NRF: July Retail Sales Up, But Consumer Spending Could Slow
The National Retail Federation (NRF) today announced that retail sales — excluding automobile dealers, gasoline stations and restaurants — were up 0.9 percent in July, up 5.6 percent year-over-year, and the industry trade association remains cautiously optimistic about consumer spending as a whole for the rest of the year. The NRF said its numbers are based on data from the U.S. Census Bureau, which also announced today that July sales — including auto dealers, gas stations and restaurants — were up 3.4 percent year-over-year. Specifics from key retail sectors during July include the following.
- Online and other nonstore sales were up 19.3 percent year-over-year and up 2.8 percent month-over-month seasonally adjusted, likely boosted by Amazon.com's Prime Day promotion.
- Health and personal care stores were up 6.1 percent year-over-year, but down 0.2 percent month-over-month seasonally adjusted.
- Grocery and beverage stores were up 4 percent year-over-year and up 0.6 percent month-over-month seasonally adjusted.
- General merchandise stores were up 2.1 percent year-over-year and up 0.6 percent month-over-month seasonally adjusted.
- Furniture and home furnishings stores were up 2 percent year-over-year and up 0.3 percent month-over-month seasonally adjusted.
- Sporting goods stores were up 2 percent year-over-year, but down 1.1 percent month-over-month seasonally adjusted.
- Building materials and garden supply stores were down 0.5 percent year-over-year, but up 0.2 percent month-over-month seasonally adjusted.
- Clothing and clothing accessory stores were down 1.6 percent year-over-year, but up 0.8 percent month-over-month seasonally adjusted.
- Electronics and appliance stores were down 2.3 percent year-over-year, but up 0.9 percent month-over-month seasonally adjusted.
“July’s strong results are consistent with a confident consumer,” said NRF Chief Economist Jack Kleinhenz. “Households are in good shape with spending and that should continue as long as the labor market remains healthy.

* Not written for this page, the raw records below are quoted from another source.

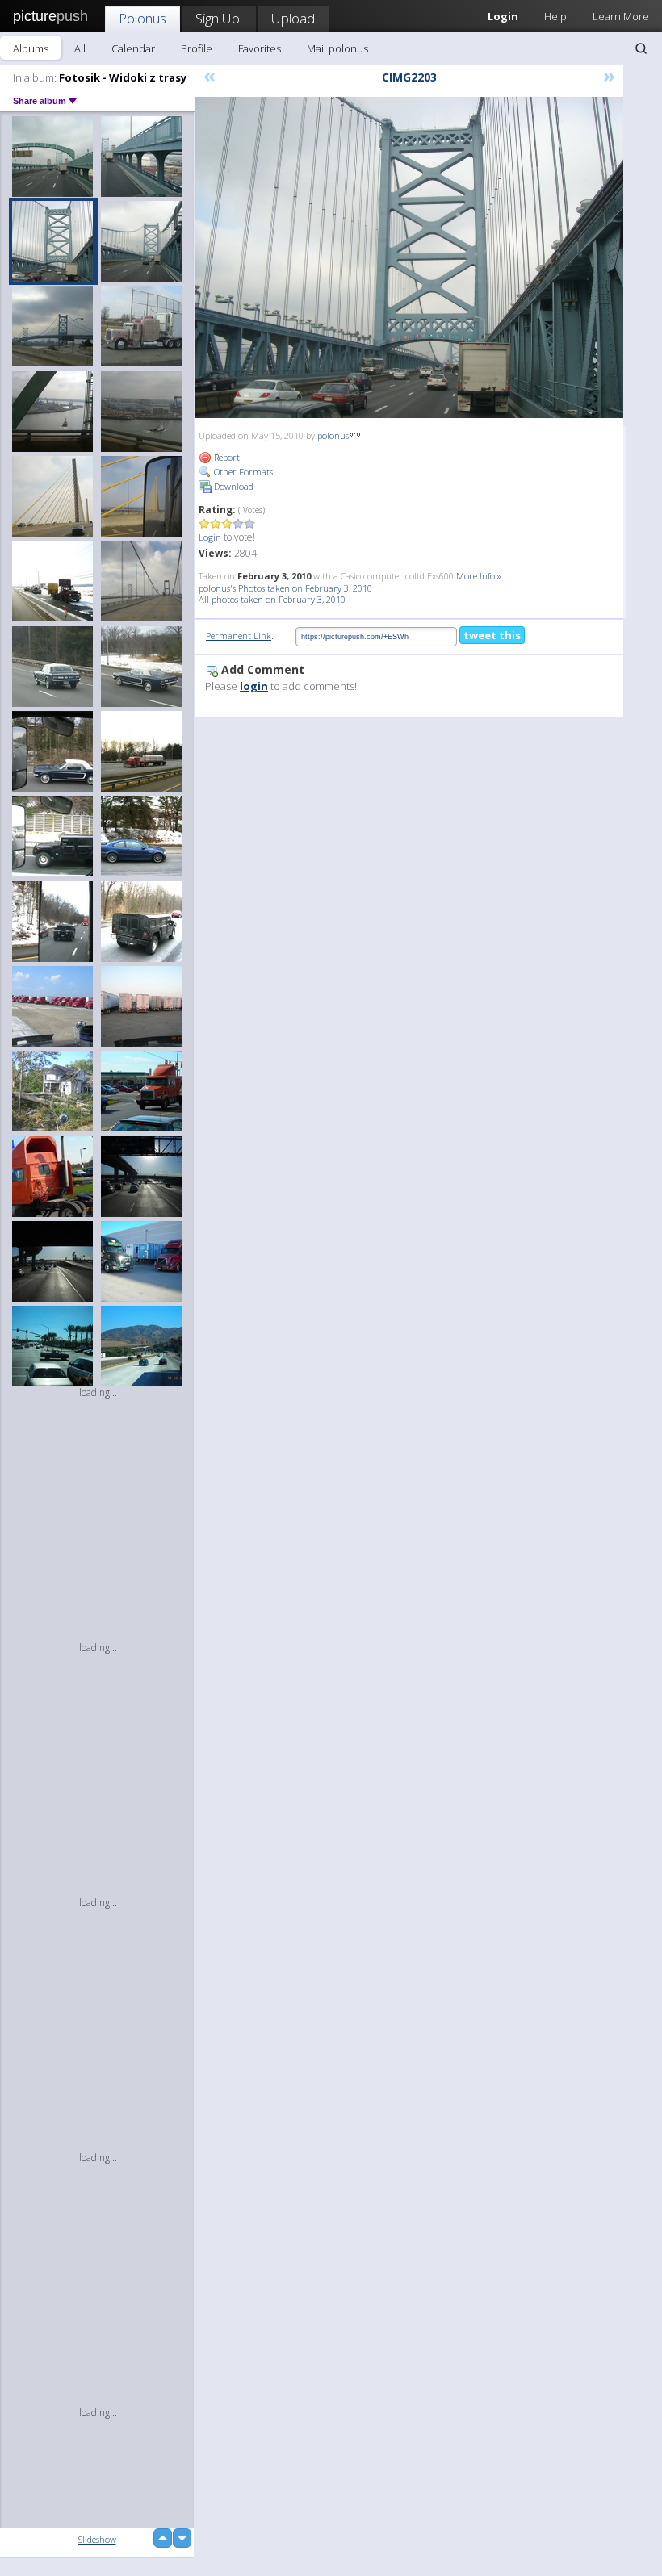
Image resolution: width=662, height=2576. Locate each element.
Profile (196, 48)
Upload (293, 18)
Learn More (621, 16)
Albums (30, 48)
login (254, 686)
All (80, 48)
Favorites (259, 48)
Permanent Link (238, 635)
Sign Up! (218, 18)
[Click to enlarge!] (409, 257)
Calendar (133, 48)
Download (232, 486)
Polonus (142, 18)
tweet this (492, 635)
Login (210, 537)
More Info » (478, 576)
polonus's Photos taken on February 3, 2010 (285, 588)
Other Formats (242, 472)
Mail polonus (337, 48)
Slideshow (97, 2539)
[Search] (641, 48)
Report (226, 457)
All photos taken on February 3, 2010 (272, 599)
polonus (333, 435)
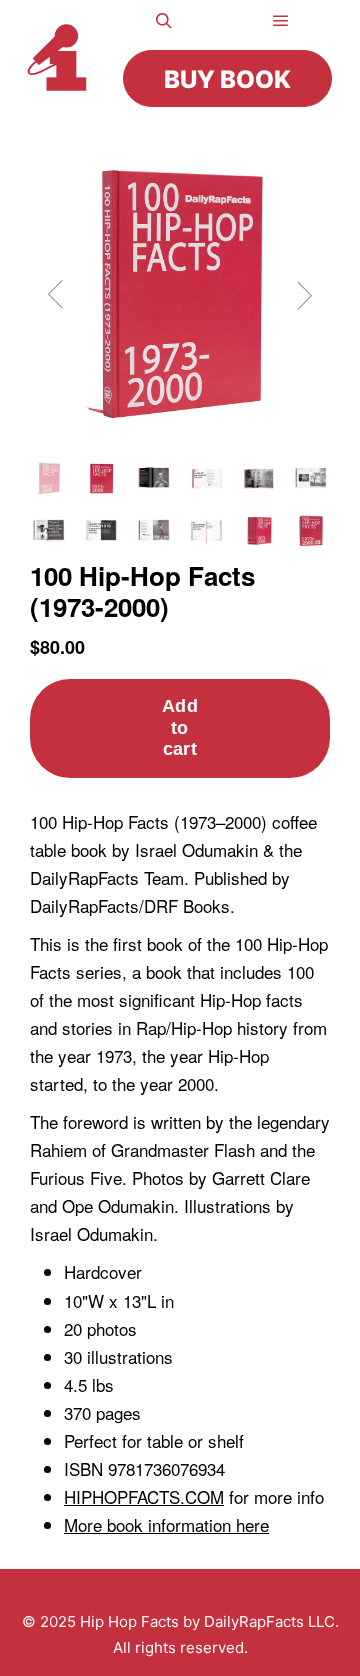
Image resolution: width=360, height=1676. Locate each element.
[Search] (164, 21)
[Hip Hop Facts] (62, 57)
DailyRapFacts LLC (269, 1621)
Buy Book (227, 79)
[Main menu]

But it’s important to remember that today’s data is looking backward at what was happening a month ago. The impact of volatile financial markets and increased trade tensions in recent weeks may put a wind of caution in consumer spending as we move forward in 2019.”
Total Retail's Take: Indeed, the NRF is concerned about recent economic news. To wit: The release of July’s numbers comes two days after the Trump administration delayed new tariffs on some consumer goods until Dec. 15 to avoid any impact on holiday spending, but many products will still be hit by tariffs taking effect Sept. 1. In fact, the NRF put a statement out about the tariff issue earlier this week, saying that it's pleased the administration is delaying some tariffs ahead of the holiday season, but tempered its enthusiasm. "Uncertainty for U.S. businesses continues, and tariffs taking effect Sept. 1 will result in higher costs for American families and slow the U.S. economy. During this delay period, we urge the administration to develop an effective strategy to address China’s unfair trade practices by working with our allies instead of using unilateral tariffs that cost American jobs and hurt consumers.”